___ SOURCE MATERIAL ___
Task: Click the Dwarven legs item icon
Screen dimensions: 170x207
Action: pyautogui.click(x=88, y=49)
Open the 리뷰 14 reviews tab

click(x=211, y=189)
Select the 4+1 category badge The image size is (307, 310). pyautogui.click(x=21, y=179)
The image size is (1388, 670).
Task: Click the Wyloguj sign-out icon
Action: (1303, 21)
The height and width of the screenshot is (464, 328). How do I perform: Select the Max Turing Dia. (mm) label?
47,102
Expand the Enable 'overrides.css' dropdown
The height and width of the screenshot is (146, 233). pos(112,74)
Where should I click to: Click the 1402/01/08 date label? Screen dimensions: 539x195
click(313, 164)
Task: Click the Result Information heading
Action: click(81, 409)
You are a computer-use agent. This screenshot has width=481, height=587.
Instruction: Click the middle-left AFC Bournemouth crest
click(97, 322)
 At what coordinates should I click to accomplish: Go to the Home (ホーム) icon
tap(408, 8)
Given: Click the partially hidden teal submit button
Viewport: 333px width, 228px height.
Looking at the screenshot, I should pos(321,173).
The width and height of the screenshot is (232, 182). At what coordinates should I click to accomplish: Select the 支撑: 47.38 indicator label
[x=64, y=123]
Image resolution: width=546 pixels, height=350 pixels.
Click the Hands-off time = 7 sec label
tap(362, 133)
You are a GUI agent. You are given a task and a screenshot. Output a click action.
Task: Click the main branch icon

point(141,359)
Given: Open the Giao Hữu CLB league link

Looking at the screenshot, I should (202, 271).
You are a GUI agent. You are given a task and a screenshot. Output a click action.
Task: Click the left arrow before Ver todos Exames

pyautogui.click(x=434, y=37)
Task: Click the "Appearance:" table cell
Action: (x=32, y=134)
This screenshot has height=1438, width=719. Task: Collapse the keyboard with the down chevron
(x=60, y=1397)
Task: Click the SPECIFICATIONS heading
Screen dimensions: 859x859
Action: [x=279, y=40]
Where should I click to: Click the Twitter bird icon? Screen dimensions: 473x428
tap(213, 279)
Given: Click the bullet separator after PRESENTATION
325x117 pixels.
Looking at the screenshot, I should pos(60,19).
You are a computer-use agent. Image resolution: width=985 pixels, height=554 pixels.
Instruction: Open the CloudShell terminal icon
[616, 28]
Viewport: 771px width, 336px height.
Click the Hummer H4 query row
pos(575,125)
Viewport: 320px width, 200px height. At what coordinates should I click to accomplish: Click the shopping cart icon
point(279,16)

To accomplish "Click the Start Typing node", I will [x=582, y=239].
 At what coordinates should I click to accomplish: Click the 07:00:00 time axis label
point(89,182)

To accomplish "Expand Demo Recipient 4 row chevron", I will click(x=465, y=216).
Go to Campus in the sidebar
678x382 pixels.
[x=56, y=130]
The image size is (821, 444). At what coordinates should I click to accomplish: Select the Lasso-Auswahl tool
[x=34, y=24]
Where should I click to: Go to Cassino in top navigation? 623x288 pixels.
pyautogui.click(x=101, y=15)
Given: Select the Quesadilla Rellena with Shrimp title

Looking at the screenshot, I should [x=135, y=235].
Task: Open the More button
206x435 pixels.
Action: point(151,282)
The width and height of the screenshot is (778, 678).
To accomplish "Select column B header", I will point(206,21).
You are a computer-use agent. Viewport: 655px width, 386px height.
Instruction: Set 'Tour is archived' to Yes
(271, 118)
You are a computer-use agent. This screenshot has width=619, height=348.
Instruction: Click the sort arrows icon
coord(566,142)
___
Return every line above that contains the word "resolution".

• _REPLY TO THE TASK_:
Image resolution: width=546 pixels, height=350 pixels.
You are a computer-use agent. Image resolution: width=985 pixels, height=554 pixels.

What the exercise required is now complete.